Roger Whittaker seemed to be on the tv all the time when I was kid... so much so that in the past whenever I went through Durham on the train I'd find myself humming his classic.

But Val Doonican was the king of 70s British (well Irish) easy listening.
posted by fearfulsymmetry at 3:17 AM on May 2, 2008


My mother had every. single. Nana album ever. I can still picture the glass cabinet full of the LPs. (I'm fairly confident she even met Nana after a concert.)

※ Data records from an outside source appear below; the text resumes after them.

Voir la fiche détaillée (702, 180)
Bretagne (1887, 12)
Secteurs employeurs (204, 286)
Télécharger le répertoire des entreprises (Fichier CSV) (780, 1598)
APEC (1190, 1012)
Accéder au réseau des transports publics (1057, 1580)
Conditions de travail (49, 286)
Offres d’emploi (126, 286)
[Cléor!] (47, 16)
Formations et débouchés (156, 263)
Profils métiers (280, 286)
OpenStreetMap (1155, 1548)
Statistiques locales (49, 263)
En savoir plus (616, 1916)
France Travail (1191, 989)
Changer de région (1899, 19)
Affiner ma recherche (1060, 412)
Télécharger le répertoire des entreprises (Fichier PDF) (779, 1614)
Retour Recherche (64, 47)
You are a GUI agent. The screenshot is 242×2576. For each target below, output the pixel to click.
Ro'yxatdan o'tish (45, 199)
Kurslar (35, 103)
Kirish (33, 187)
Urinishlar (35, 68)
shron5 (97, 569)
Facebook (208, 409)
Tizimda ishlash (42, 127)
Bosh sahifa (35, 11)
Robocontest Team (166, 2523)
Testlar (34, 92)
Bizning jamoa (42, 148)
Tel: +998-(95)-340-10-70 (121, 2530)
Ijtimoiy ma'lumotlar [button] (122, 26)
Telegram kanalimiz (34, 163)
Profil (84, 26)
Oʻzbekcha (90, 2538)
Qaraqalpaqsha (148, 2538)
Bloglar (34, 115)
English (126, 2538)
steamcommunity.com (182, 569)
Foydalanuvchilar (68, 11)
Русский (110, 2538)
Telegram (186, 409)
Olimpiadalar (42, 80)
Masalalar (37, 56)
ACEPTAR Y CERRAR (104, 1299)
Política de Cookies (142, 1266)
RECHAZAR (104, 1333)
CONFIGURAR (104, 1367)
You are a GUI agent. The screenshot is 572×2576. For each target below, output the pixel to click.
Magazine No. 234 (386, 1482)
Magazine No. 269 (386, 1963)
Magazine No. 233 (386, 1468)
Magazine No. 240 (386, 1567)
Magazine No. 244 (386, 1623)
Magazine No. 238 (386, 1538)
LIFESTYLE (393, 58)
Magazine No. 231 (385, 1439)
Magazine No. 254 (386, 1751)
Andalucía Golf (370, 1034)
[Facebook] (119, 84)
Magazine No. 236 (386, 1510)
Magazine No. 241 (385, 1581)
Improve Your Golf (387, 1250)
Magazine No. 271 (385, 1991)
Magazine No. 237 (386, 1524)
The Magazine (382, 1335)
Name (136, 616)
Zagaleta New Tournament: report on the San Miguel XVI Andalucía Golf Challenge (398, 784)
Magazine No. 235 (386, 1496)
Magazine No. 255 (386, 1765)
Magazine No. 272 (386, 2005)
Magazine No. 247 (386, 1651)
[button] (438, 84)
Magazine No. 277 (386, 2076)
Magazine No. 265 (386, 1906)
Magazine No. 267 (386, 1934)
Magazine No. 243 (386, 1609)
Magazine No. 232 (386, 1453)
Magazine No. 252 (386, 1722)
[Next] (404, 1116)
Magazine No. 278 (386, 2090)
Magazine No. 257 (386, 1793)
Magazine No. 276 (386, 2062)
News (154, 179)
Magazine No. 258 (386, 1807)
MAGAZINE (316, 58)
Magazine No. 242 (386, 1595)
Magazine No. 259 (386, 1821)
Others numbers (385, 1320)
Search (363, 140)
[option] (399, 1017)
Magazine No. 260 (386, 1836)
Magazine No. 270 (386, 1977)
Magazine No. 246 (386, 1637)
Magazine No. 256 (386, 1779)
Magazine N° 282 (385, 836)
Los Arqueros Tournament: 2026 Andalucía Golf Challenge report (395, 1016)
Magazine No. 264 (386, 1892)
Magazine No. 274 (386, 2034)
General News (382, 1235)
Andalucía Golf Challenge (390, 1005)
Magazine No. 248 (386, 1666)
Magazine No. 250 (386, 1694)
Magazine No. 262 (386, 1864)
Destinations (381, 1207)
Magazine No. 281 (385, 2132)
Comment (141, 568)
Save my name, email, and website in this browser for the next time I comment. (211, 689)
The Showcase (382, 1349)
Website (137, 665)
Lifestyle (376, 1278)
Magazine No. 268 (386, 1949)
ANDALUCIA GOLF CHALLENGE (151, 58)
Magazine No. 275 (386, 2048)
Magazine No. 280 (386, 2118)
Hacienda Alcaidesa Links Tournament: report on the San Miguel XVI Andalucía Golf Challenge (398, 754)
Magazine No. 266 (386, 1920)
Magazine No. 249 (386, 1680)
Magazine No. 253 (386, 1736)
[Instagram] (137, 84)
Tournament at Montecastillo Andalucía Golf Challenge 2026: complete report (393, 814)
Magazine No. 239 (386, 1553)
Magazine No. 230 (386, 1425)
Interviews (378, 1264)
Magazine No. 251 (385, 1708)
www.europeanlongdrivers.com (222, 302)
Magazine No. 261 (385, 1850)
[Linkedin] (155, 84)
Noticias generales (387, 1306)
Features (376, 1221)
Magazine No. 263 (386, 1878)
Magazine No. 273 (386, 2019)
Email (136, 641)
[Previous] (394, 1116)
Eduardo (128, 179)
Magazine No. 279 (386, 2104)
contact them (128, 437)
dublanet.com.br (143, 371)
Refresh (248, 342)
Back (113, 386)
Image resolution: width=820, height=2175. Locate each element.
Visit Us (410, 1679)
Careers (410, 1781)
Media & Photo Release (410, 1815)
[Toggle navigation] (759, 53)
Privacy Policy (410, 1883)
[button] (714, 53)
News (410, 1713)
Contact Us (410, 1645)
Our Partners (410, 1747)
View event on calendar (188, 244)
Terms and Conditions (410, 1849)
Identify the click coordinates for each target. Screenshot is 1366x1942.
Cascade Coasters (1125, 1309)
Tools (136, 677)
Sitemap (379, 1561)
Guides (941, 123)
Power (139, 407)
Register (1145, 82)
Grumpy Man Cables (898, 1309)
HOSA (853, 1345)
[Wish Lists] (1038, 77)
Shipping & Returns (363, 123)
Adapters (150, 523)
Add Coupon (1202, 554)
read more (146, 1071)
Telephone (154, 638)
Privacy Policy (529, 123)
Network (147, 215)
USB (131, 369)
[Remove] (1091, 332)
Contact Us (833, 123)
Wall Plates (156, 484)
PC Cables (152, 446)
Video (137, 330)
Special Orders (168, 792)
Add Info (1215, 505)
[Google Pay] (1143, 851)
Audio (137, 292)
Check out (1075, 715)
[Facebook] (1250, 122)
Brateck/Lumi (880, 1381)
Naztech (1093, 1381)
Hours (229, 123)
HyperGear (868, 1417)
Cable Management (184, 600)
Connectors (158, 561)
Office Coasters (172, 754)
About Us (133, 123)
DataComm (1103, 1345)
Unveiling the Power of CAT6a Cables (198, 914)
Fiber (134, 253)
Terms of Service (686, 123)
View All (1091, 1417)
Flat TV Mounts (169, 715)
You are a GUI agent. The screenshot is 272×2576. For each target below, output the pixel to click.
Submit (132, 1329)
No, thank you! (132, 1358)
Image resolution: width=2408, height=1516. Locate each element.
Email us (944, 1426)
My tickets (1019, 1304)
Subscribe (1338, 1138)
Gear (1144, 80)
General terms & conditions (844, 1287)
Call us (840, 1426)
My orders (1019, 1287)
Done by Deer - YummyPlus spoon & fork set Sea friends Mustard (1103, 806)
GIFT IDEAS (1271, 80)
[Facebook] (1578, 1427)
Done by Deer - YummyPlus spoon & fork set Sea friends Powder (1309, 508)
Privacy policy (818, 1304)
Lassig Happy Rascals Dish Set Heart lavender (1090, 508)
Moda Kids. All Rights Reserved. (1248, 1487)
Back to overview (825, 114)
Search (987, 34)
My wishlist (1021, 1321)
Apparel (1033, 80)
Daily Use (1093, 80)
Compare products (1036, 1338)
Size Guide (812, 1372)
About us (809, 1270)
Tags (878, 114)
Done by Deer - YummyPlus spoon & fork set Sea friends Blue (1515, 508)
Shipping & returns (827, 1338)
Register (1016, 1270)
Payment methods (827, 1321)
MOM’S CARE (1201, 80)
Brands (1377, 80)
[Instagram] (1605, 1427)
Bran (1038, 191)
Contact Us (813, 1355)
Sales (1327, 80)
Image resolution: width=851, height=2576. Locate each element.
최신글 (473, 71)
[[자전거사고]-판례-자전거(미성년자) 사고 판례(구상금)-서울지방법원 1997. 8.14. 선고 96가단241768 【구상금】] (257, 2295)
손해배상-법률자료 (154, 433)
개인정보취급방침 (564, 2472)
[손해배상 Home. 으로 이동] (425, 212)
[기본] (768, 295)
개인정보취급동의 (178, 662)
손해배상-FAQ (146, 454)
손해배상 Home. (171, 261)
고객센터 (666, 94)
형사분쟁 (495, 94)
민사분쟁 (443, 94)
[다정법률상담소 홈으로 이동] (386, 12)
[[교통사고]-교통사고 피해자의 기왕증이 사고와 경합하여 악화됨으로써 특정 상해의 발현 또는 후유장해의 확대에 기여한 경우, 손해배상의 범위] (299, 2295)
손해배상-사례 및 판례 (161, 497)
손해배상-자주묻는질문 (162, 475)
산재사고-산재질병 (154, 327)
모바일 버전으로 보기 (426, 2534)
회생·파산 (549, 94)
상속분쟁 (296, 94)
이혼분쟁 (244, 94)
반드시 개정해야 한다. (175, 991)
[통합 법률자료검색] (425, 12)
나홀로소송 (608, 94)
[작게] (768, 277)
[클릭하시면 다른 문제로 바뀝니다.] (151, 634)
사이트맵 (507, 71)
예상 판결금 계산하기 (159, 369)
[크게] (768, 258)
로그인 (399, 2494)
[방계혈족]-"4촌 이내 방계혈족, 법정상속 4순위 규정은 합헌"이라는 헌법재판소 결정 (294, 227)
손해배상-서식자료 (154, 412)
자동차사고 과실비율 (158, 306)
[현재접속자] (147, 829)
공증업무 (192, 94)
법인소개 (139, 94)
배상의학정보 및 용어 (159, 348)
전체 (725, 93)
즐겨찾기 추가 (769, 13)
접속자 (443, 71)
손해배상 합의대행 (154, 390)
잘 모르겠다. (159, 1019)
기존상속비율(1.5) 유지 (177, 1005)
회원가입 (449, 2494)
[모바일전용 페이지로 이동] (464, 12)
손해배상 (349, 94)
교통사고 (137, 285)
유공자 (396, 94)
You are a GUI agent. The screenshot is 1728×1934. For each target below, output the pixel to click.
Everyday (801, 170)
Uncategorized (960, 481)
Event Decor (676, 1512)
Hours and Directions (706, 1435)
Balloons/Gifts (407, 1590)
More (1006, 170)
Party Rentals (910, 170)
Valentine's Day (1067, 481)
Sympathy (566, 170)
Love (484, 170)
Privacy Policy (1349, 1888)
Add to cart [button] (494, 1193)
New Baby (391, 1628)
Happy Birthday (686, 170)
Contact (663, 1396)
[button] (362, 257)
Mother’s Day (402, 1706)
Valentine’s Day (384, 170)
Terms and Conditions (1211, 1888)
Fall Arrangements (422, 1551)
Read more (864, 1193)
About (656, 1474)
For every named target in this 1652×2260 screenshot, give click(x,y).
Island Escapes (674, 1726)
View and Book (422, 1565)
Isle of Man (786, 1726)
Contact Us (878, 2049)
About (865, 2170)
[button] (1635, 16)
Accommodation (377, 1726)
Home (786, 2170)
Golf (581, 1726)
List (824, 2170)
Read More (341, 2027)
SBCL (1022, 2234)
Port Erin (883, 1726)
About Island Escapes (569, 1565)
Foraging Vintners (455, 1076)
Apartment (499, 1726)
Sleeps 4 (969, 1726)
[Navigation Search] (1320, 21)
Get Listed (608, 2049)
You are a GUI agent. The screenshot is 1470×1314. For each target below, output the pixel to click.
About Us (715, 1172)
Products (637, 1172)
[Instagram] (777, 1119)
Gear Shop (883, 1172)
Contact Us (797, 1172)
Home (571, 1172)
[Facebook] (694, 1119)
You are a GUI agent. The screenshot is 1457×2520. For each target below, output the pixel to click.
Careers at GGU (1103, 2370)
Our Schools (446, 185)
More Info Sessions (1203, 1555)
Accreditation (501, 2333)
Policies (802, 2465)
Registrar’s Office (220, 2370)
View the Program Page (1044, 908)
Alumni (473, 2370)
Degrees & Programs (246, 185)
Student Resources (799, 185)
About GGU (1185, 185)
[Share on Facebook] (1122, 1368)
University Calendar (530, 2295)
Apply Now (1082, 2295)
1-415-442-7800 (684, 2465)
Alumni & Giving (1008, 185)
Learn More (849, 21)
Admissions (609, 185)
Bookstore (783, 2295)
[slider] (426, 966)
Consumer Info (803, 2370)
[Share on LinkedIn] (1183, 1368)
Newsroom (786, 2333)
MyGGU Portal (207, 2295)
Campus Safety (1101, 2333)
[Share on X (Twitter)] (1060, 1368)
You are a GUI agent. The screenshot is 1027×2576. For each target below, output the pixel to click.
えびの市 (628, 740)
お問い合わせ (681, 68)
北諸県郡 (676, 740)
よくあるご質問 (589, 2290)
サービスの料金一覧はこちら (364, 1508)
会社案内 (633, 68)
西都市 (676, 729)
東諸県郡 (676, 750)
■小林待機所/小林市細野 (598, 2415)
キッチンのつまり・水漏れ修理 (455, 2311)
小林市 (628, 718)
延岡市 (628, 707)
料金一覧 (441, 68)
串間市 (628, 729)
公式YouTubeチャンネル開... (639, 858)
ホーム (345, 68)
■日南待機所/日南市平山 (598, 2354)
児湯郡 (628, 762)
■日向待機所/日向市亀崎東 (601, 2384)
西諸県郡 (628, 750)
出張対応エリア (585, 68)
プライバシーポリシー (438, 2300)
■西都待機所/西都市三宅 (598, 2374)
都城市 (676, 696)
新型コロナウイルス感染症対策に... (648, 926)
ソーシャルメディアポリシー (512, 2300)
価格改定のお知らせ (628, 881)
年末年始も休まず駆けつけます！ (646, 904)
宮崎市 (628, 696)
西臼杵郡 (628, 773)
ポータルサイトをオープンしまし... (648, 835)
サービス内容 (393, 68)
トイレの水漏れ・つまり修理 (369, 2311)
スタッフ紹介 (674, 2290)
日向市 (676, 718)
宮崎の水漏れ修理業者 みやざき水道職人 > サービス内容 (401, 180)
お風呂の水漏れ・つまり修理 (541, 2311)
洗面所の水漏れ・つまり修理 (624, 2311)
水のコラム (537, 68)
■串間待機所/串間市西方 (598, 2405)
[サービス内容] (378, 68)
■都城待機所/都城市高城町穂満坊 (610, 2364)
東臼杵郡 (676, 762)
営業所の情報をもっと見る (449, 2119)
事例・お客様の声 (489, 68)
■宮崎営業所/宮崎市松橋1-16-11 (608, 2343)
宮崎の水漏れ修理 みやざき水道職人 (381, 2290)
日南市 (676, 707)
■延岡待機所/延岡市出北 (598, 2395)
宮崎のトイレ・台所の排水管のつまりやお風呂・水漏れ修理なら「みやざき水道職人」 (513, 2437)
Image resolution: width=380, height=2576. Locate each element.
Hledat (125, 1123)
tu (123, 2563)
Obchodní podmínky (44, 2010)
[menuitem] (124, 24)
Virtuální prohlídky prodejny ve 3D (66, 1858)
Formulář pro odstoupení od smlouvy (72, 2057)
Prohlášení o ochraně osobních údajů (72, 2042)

My mom is radical that way. She had dinner one night with Ricardo Montalbán and Hervé Villechaize.
posted by maxwelton at 4:18 AM on May 2, 2008


Slim Whitman was hardly obscure before the TV ads, to be honest about it; maybe *you* never heard of him (or Boxcar Willie), but they were both globally popular recording artists for many years before they wound up on late night TV
posted by fourcheesemac at 5:41 AM on May 2, 2008


My mother loved listening too, and whistling with Roger Whitaker.

Sitting at my desk on the crest of a new day, reading this blurb with his name in mention, I realize that I *adore* his music.

I am in my mid-30's and my tastes have improved to include just about everything but hip-hop and he's in playlists alright.
posted by verveonica at 6:09 AM on May 2, 2008


I don't understand what everyone's problem is with this stuff. That is some quality music.

Can I show you my collection of Conway Twitty albums?
posted by Pollomacho at 6:26 AM on May 2, 2008


Elvis Costello had his own commercial running during that same period.
posted by newmoistness at 7:13 AM on May 2, 2008


That commercial was certainly cheesey, but Jim Nabors' voice is beautiful. I heard it the whole time I was growing up -- my mother had 10 or 12 of his albums, and he was always the guest star on the first episode each season of The Carol Burnett Show. This is a terrific album.
posted by JanetLand at 7:32 AM on May 2, 2008


Well, it WAS a terrific album -- somebody must have bought it so it doesn't show up anymore. This is it.
posted by JanetLand at 7:44 AM on May 2, 2008


maybe *you* never heard of him (or Boxcar Willie), but they were both globally popular recording artists for many years before they wound up on late night TV

Granted, this is AmericoCentric. Roger Whittaker was born in Africa, huge in England and has an amazing number of songs in German on YouTube. Slim Whitman was just old, discovered by Colonel Tom Parker in 1948.

Apparently Boxcar Willie, like Bill Hicks and Jimi Hendrix, was an American who hit it big in England first before America accepted him (because of this ad.) The cheesy conceit of his gimmick may have been part of that -- he was a fighter pilot for decades, hardly a real hobo. But he found -- and helped create -- America's new cheese central.